TRAVAIL DEMANDÉ →
1. Dans l'entretien avec Gary Hamel, reformulez plus brièvement le paragraphe qui commence par « La plupart des grandes entreprises » en conservant ses faits essentiels.
2. Reproduisez à l'identique la partie de l'entretien avec Gary Hamel qui s'ouvre sur les mots contenant « Vous dites souvent, Gary » et se clôt sur « Qu’entendez-vous par là ? ».
3. Prolongez l'entretien avec Gary Hamel à partir de l'endroit où il s'arrête.

EXTRAIT DU TEXTE →
Ce conférencier international, qui enseigne à la London Business School, n’a de cesse de dénoncer les dérives de l’encadrement traditionnel. Auteur notamment de « La Conquête du futur » et de « La Fin du management », il est le fondateur du cabinet Strategos.

« Les managers se considèrent souvent comme pragmatiques, mais en fait, leurs actions sont gouvernées par une idéologie forte, celle du contrôle et des règles », affirme Gary Hamel.
« Les managers se considèrent souvent comme pragmatiques, mais en fait, leurs actions sont gouvernées par une idéologie forte, celle du contrôle et des règles », affirme Gary Hamel. (AFP)
Publié le 25 févr. 2017 à 10:01

Vous dites souvent, Gary Hamel, que la bureaucratie est le plus grand obstacle des entreprises pour grandir et pour ­innover. Qu’entendez-vous par là ?

La plupart des grandes entreprises ont des fondements bureaucratiques. Les individus sont divisés en équipes, séparées entre elles par des couches de management. Chacun a une fonction précise, des compétences et des responsabilités strictement définies. A petite dose, la bureaucratie peut être une bonne chose, car les entreprises ont besoin d’un certain niveau de contrôle et de continuité, mais quand elle conduit à entraver la capacité et l’envie des employés à se dépasser et à innover, les conséquences peuvent être désastreuses.

DONNÉES FOURNIES →
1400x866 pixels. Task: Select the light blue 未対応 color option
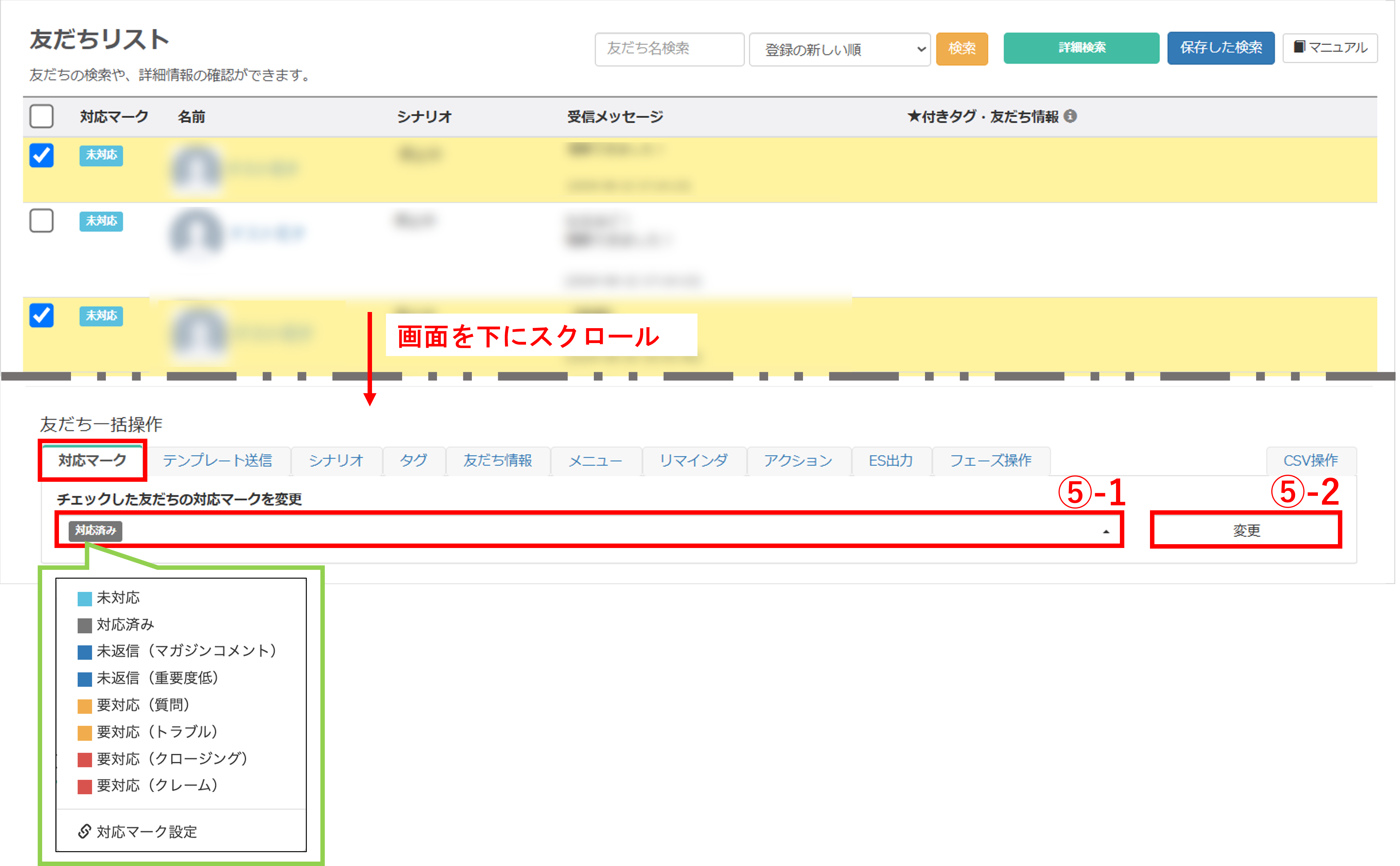tap(118, 598)
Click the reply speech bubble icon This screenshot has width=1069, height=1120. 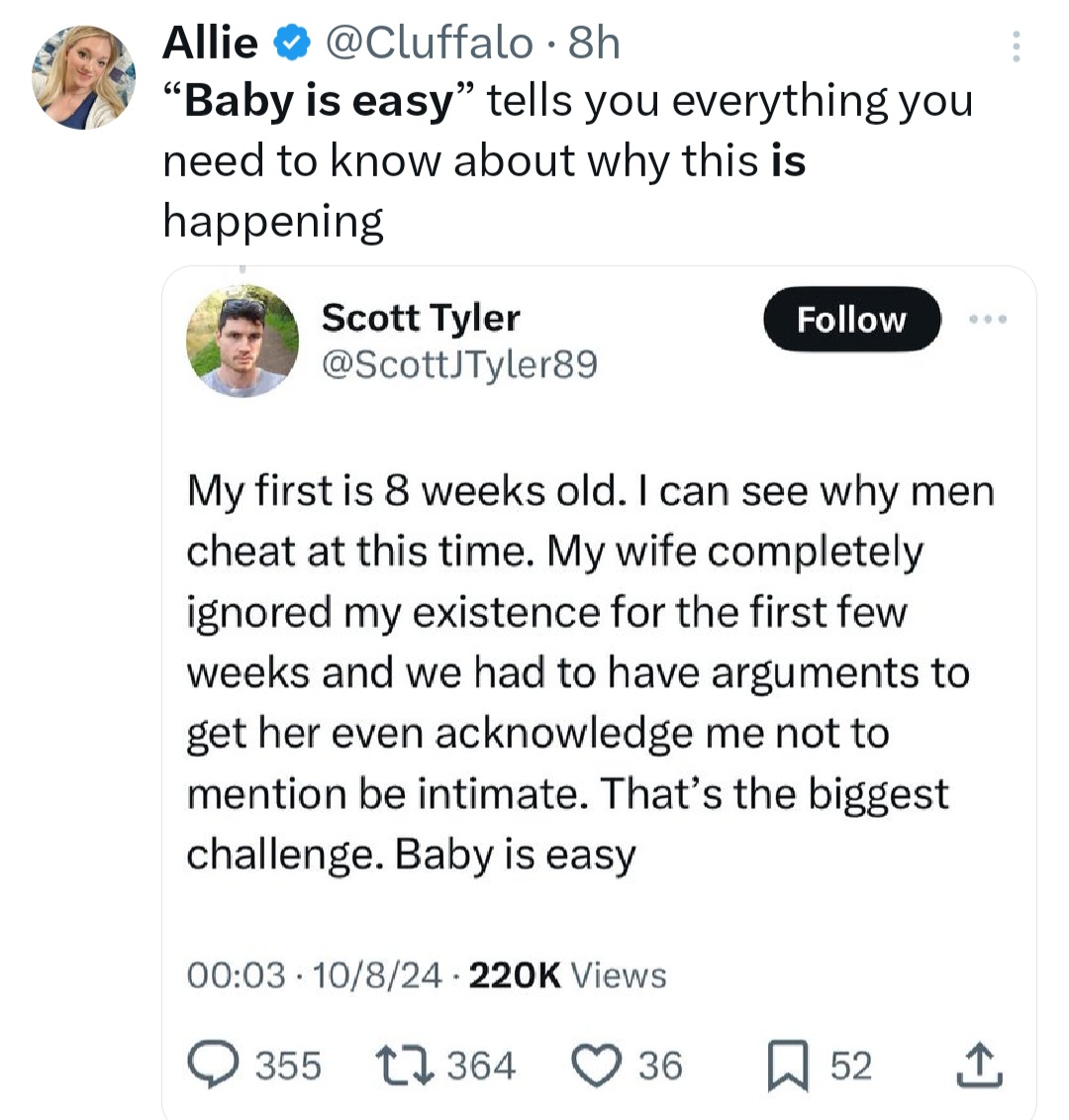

RÉPONSES →
1. La plupart des grandes entreprises reposent sur la bureaucratie. Les employés sont répartis en équipes séparées par des niveaux hiérarchiques, et chacun a une fonction, des compétences et des responsabilités strictement définies. Un peu de bureaucratie est utile, car les entreprises ont besoin de contrôle et de continuité. Mais lorsqu'elle freine la capacité et l'envie des employés de se dépasser et d'innover, les effets peuvent être désastreux.

2.
Vous dites souvent, Gary Hamel, que la bureaucratie est le plus grand obstacle des entreprises pour grandir et pour ­innover. Qu’entendez-vous par là ?

3.
A mesure que les entreprises grandissent, un phénomène que j’appelle « bureau-sclérose » émerge. De nouvelles couches de management sont ajoutées, les cycles de décisions deviennent plus longs, les règles prolifèrent. Toute velléité d’innovation et toute prise d’initiatives sont étouffées. Si cela ne change pas, si nous ne nous attaquons pas à la bureaucratie, les entreprises n’arriveront plus à susciter l’enthousiasme de leurs membres. Déjà aujourd’hui, des études – dont un sondage Gallup – suggèrent que seuls 13 % des employés se disent motivés par ce qu’ils font, et engagés pleinement dans leur travail.

Que préconisez-vous alors pour endiguer ce phénomène ?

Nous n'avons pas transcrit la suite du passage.